[Records from a collection]

################

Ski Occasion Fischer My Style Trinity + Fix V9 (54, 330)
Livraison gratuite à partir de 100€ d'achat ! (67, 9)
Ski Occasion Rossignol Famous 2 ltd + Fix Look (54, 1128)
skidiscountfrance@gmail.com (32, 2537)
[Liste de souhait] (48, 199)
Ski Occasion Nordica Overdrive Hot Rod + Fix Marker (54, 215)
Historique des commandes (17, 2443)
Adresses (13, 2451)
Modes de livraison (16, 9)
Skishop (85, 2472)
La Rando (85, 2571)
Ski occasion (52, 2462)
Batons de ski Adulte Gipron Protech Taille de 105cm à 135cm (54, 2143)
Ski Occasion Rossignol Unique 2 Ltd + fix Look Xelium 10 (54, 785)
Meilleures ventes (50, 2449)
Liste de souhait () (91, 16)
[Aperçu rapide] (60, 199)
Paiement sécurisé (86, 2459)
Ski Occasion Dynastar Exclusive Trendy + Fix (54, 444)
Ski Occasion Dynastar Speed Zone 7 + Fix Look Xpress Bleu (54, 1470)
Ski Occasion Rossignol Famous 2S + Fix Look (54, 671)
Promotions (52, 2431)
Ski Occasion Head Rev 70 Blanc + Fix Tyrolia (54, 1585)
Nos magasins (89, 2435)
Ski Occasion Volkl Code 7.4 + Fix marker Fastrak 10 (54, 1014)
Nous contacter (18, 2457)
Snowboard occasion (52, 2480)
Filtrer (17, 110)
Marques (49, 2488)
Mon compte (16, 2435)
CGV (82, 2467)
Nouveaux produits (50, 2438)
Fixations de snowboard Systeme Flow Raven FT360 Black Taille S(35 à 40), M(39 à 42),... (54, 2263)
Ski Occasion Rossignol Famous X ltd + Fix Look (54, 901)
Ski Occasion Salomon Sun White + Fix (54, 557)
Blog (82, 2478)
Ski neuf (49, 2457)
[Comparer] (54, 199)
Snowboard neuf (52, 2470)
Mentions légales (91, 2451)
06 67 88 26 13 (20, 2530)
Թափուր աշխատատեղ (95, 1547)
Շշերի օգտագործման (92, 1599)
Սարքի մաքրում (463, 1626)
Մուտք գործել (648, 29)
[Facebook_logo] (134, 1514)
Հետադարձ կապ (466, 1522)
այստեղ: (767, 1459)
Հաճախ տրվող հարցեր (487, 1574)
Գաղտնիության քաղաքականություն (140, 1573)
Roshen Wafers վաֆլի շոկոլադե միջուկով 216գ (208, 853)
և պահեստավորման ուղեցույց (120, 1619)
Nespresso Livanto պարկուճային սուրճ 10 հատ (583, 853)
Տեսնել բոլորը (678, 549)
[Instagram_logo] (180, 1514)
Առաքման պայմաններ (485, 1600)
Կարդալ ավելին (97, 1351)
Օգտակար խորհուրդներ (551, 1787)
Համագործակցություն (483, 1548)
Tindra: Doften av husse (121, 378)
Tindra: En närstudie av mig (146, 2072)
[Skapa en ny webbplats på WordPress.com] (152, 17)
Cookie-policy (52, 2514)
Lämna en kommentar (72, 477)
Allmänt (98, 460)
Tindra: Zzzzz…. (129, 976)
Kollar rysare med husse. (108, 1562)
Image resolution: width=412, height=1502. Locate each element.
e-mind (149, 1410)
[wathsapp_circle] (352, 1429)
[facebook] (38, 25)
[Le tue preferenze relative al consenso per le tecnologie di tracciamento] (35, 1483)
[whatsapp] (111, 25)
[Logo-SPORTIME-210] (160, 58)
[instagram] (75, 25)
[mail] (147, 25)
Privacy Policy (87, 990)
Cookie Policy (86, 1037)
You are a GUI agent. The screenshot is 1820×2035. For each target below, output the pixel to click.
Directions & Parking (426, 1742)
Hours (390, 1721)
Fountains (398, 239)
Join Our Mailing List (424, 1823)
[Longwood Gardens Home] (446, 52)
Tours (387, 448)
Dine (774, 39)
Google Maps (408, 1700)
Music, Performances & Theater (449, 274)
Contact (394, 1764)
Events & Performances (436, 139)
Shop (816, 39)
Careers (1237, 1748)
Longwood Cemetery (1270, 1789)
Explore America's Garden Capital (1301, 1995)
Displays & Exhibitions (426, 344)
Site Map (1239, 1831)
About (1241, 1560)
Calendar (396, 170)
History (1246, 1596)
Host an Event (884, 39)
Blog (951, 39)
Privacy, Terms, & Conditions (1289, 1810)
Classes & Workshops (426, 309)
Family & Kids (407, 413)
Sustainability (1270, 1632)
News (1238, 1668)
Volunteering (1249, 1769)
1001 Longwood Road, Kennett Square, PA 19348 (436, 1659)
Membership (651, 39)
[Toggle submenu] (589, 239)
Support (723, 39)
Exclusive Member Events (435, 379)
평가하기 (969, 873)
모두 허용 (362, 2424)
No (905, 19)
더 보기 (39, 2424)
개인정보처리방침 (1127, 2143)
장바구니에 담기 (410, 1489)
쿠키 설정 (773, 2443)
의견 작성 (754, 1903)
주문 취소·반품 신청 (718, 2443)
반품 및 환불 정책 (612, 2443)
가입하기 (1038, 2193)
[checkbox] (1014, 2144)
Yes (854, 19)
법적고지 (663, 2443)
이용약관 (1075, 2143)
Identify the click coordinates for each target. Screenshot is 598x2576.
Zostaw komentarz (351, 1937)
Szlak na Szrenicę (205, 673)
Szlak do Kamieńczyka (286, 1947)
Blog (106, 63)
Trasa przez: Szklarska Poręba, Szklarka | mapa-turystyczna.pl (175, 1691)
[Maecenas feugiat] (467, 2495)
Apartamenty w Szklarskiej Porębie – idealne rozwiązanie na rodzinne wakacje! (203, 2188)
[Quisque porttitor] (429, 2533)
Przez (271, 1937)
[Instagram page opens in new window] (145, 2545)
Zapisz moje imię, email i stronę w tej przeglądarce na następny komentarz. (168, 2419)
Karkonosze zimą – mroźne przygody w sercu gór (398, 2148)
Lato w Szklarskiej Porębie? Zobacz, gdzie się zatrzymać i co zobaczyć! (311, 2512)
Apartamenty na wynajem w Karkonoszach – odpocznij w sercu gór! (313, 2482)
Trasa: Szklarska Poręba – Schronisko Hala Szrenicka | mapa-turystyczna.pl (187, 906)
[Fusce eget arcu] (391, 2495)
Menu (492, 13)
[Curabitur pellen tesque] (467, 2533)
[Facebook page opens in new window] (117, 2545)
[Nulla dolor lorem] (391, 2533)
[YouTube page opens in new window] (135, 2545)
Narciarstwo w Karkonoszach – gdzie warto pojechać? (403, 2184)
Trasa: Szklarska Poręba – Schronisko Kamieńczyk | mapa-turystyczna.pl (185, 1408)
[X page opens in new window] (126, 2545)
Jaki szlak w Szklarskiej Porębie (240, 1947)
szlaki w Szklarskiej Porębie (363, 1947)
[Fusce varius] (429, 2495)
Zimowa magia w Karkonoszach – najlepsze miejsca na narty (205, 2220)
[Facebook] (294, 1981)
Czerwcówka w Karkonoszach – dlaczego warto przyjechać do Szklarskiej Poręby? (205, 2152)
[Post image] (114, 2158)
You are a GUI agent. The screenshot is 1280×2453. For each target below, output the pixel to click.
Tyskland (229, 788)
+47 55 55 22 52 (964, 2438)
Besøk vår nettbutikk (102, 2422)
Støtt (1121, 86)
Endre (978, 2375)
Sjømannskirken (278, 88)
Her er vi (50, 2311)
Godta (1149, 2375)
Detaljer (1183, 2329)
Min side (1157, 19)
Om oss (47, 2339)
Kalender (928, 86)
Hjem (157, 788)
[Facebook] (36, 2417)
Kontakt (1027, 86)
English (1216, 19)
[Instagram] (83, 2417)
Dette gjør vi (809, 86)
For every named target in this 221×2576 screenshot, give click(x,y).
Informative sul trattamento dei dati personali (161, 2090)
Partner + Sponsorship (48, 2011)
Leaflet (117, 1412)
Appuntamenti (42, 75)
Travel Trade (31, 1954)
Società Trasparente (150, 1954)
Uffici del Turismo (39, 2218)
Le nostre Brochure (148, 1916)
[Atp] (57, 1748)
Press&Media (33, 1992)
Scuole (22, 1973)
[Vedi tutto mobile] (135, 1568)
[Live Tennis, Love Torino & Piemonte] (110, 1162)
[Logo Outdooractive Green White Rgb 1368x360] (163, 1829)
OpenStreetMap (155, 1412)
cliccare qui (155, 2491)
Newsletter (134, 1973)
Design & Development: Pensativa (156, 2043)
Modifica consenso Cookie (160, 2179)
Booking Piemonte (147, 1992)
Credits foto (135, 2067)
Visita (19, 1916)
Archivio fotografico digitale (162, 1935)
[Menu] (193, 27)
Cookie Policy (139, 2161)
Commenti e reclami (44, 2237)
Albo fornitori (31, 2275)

################

» ASSIGNMENT: Identify every line above that includes the word "Tindra", and show those lines.

» TASK ANSWER:
Tindra: Doften av husse (121, 378)
Tindra: En närstudie av mig (146, 2072)
Tindra: Zzzzz…. (129, 976)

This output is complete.